The former problem (structure-geometry-&-rewards-to-goals to value-theory) is not trivial, but seems like only one abstraction leap, while the other problems seem like very many abstraction leaps (7 to be exact, in the case of transistors->tetris).
The problem is not that abstraction is impossible, but that abstraction is hard, and you should expect to be done in 50 years if launching a research program requiring crossing 7 layers of abstraction (the time between Turing’s thesis, and making Tetris). If just crossing one layer, the same crude math says you should expect to be done in 7 years (edit: Though also going directly from a high level abstraction to an adjacently high level abstraction is a far easier search task than trying to connect a very low level abstraction to a very high level abstraction. This is also part of the mistake many make, and I claim its not a mistake that I’m making).

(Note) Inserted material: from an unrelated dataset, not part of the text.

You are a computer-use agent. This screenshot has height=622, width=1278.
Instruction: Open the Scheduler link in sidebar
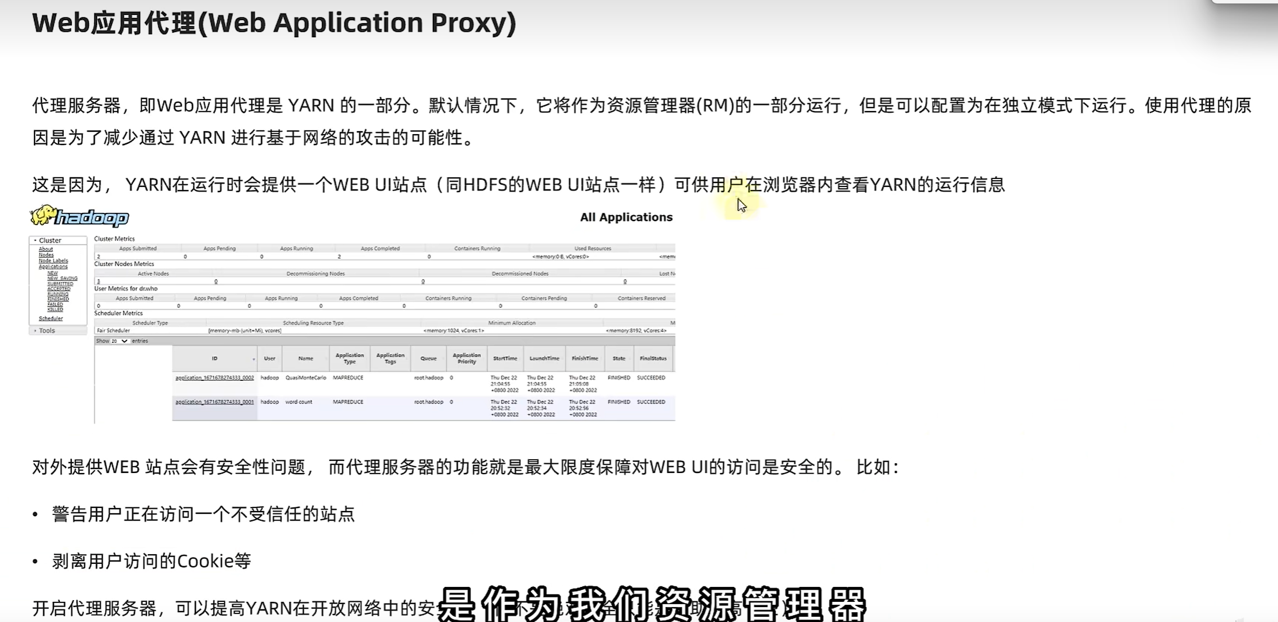pyautogui.click(x=51, y=318)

My guess is that it’s pretty likely that all of:
There aren’t really any non-extremely-leaky abstractions in big NNs on top of something like a “directions and simple functions on these directions” layer. (I originally heard this take from Buck)
It’s very hard to piece together understanding of NNs from these low-level components[1]
It’s even worse if your understanding of low-level components is poor (only a small fraction of the training compute is explained)
That said I also think it’s plausible that understanding the low-level could help a lot with understanding the high level even if there is a bunch of other needed work.
This will depend on the way in which you understand or operate on low level components of course. Like if you could predict behavior perfectly just from a short text description for all low level components then you’d be fine. But this is obviously impossible in the same way it’s impossible for transistors. You’ll have to make reference to other concepts etc, and then you’ll probably have a hard time.
Of course this depends on what it’s trained to do? And it’s false for humans and animals and corporations and markets, we have pretty good abstractions that allow us to predict and sometimes modify the behavior of these entities.
I’d be pretty shocked if this statement was true for AGI.
I think this is going to depend on exactly what you mean by non-extremely-leaky abstractions.
For the notion I was thinking of, I think humans, animals, corporations, and markets don’t seem to have this.
I’m thinking of something like “some decomposition or guide which lets you accurately predict all behavior”. And then the question is how good are the best abstractions in such a decomposition.
There are obviously less complete abstractions.
(Tbc, there are abstractions on top of “atoms” in humans and abstractions on top of chemicals. But I’m not sure if there are very good abstractions on top of neurons which let you really understand everything that is going on.)
Ah I see, I was referring to less complete abstractions. The “accurately predict all behavior” definition is fine, but this comes with a scale of how accurate the prediction is. “Directions and simple functions on these directions” probably misses some tiny details like floating point errors, and if you wanted a human to understand it you’d have to use approximations that lose way more accuracy. I’m happy to lose accuracy in exchange for better predictions about behavior in previously-unobserved situations. In particular, it’s important to be able to work out what sort of previously-unobserved situation might lead to danger. We can do this with humans and animals etc, we can’t do it with “directions and simple functions on these directions”.